An diesem Tag klingelt sie bei Ebru Karasoylu. Es ist ihr zweiter Besuch bei der allein erziehenden Mutter mit drei Kindern. "Nasilsin?", grüßt Meltem Demirel die 33-Jährige mit der 18 Monate alten Mira-Alia auf dem Arm an der Tür. "Wie geht es dir?" "Iyiyim", antwortet die junge Mutter. "Gut." Aber ihre Augen sehen müde aus, der dreizehnjährige Cihan ist krank, die sechsjährige Dilan tanzt aufgekratzt durch die Drei-Zimmer-Wohnung. Eigentlich soll es an diesem Tag um zweisprachige Erziehung gehen. Demirel erzählt, dass sie mit ihren Töchter bis zur Kita nur Türkisch gesprochen habe. Und von ihrem mühsamen Weg, den Mädchen beide Sprachen nahe zubringen. Bei den Karasoylus ist es umgekehrt, alle sprechen besser Deutsch als Türkisch. Deshalb hat die Stadtteilmutter türkische Bilderbücher für die Kinder mitgebracht und ein Infoblatt mit zweisprachigen Gruppen für Mutter und Kleinkinder. "Das hört sich gut an", sagt Ebru Karasoylu. Sie ist in Altona aufgewachsen, hat die Realschule besucht, früh geheiratet. "Jetzt bin ich allein." Kontakte außerhalb der Familie hat sie kaum. Der Vater kommt einmal in der Woche. Und es gibt Tage, an denen das Leben mit den drei Kindern ihr über dem Kopf zusammenschlägt. "Ich bin froh, dass die Stadtteilmutter kommt und mich unterstützt", sagt sie.

Am Anfang sei sie sehr unsicher gewesen, sagt Meltem Demirel. Sie kommt als Fremde in eine Familie, soll helfen und beraten. "Aber wenn man offen hingeht, genau hinguckt und Gemeinsamkeiten findet, dann gewinnt man auch das Vertrauen." Bei ihrer ersten Familie war das so. Die Mutter sei total verzweifelt gewesen, nachdem ihr Mann einen schweren Unfall hatte und komplett ausfiel. "Die Frau war isoliert und konnte kein Deutsch, obwohl sie schon fünf Jahre in Hamburg ist." Und dann kam ein Brief von der Schule. Es ging um den Sprachtest für das viereinhalbjährige Kind. Sie habe ihr dann immer wieder erklärt, sagt die Stadtteilmutter, dass sie hingehen müsse und sich anmelden. Ihr Auftrag: Hilfe zur Selbsthilfe. Diese Balance zu finden, ist nicht einfach. "Zum Schluss hat die Mutter es allein geschafft."

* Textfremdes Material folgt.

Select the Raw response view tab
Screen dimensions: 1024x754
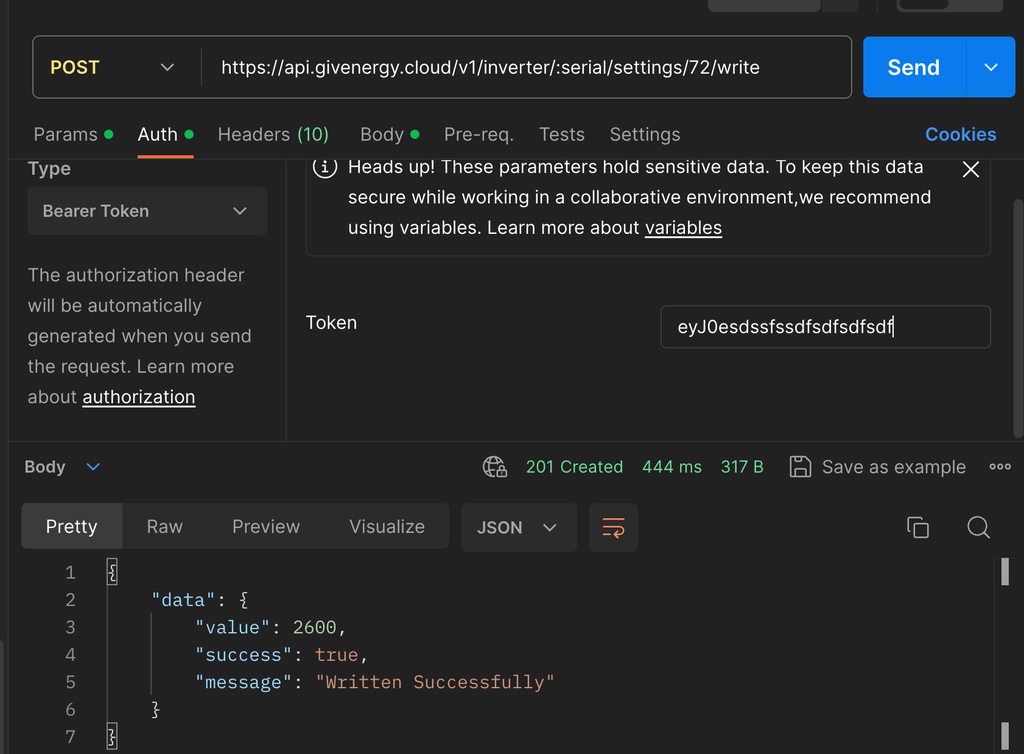[x=165, y=527]
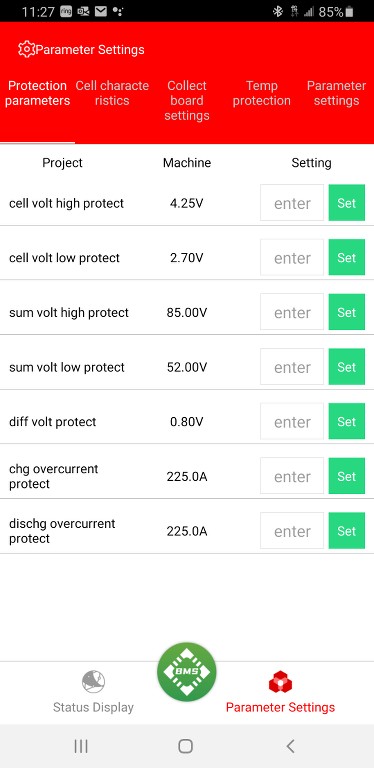This screenshot has height=768, width=374.
Task: Open Android recent apps button
Action: pos(81,746)
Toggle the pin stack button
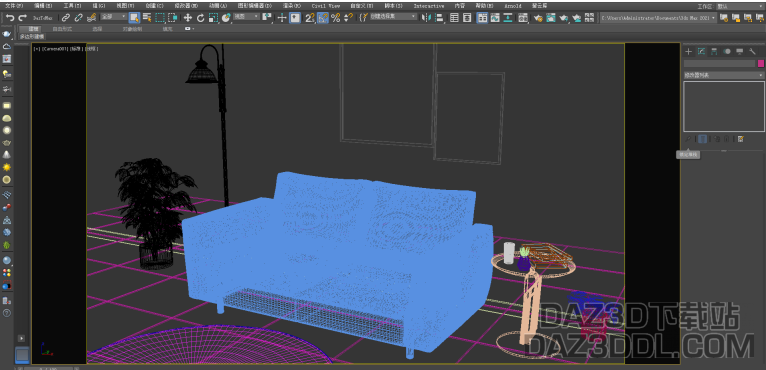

Auch Stadtteilmutter Delphine Takwi hat schon einiges in Gang gesetzt. Fatumata Mané, die 33-Jährige aus Guinea-Bissau, hatte sie im Kindergarten gesehen. "Ich erkenne meine Schwestern. Sie sah immer so traurig aus, sagte nur ,Hallo'." Als sie sie dann eines Tages weinend auf der Straße traf, sprach sie Fatumata Mané an. Inzwischen weiß die Stadtteilmutter, dass die dreifache Mutter aus einem Dorf in einem der ärmsten Länder Welt kommt. Sie hat angefangen, mit der Analphabetin Englisch lesen und schreiben zu üben. "Außerdem besucht sie jetzt einen Deutschkurs", sagt die Afrikanerin mit deutschem Pass, die fließend Englisch und Französisch spricht und in ihrer Heimat ein Linguistik-Studium abgebrochen hat - um ihrem Mann nach Deutschland zu folgen. Für Fatumata Mané war die Begegnung ein "großes Glück", wie sie betont. "Sie hilft mir sehr. Ich habe jetzt eine Freundin."

Oft sind es schon kleine Hinweise, die den Frauen helfen, das Leben in Deutschland besser zu meistern. Etwa, dass regelmäßige Vorsorgeuntersuchung sinnvoll sind und kein Versuch des Staates, die Kinder wegzunehmen. Oder, dass man Bücher auch in Bücherhallen ausleihen kann und nicht kaufen muss. "Die Stadtteilmütter sind sehr motiviert", sagt Projektleiterin Barat. Sie bekommen eine Aufwandsentschädigung von 120 Euro für zehn Hausbesuche. "Aber die Hauptmotivation ist nicht das Geld", sagt die Sozialarbeiterin. "Die meisten wollen vor allem helfen." Das Interesse ist groß, gerade hat ein neuer Qualifizierungskurs begonnen. In Altona-Altstadt kommen die Stadtteilmütter gut an. Sie haben sich zunächst auf afrikanische und türkische Frauen konzentriert, weil eine Bedarfsanalyse des Bezirksamtes festgestellt hat, dass vor allem diese Hilfe brauchen. Inzwischen haben auch Stadtteile wie Billstedt Interesse anmeldet.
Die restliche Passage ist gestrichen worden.